__What you have to do__.
Reproduce verbatim the lines of the listing starting at the line containing "Click the up one level folder icon" and ending with the line containing "Action: [x=34, y=118]", both included.
= = =
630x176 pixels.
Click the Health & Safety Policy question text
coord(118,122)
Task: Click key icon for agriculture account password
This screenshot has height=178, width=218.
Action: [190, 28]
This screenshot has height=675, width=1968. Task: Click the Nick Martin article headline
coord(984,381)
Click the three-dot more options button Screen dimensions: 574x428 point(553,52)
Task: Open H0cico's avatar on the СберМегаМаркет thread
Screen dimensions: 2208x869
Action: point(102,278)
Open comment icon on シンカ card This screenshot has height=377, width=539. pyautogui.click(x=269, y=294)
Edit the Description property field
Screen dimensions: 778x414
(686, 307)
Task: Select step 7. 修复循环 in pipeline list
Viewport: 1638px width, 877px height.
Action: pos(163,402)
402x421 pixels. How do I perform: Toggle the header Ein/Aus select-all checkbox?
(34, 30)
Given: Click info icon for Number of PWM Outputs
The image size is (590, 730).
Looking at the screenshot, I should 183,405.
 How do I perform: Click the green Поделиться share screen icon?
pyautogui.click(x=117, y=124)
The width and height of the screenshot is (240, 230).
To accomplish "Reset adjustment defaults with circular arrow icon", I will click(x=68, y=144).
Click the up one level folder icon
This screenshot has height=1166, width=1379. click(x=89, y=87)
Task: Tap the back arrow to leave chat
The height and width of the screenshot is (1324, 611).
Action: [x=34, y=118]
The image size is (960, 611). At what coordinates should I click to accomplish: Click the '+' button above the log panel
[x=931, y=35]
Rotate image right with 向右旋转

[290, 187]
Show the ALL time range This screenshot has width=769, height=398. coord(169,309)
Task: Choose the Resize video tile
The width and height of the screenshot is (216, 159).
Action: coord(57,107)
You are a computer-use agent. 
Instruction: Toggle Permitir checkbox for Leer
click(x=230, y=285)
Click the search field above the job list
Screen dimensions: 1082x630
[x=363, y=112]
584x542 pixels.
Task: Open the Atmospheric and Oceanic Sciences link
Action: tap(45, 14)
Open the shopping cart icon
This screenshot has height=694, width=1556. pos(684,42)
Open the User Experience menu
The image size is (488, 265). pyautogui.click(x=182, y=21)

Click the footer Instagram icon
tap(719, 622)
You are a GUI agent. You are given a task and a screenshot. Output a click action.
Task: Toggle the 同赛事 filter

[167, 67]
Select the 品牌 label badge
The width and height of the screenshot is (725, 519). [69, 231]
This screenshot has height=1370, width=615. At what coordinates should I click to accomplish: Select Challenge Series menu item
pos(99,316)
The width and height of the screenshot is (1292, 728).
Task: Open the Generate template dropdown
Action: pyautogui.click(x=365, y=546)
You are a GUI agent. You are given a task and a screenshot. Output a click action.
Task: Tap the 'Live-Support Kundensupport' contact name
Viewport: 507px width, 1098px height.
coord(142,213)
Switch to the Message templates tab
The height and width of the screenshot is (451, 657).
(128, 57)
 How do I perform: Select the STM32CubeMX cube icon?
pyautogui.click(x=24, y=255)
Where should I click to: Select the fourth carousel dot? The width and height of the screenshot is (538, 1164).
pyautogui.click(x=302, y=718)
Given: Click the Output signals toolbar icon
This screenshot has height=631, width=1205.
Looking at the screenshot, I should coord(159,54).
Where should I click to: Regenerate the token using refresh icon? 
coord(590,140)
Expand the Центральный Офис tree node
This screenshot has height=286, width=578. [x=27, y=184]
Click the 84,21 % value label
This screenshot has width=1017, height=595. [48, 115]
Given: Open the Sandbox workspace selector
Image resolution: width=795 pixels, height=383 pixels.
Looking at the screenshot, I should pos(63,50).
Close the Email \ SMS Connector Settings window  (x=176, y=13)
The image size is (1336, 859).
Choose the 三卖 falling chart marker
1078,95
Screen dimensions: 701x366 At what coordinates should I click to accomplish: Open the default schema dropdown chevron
= = =
__Output of the task__.
Click the up one level folder icon
This screenshot has height=1166, width=1379. click(x=89, y=87)
Task: Tap the back arrow to leave chat
The height and width of the screenshot is (1324, 611).
Action: [x=34, y=118]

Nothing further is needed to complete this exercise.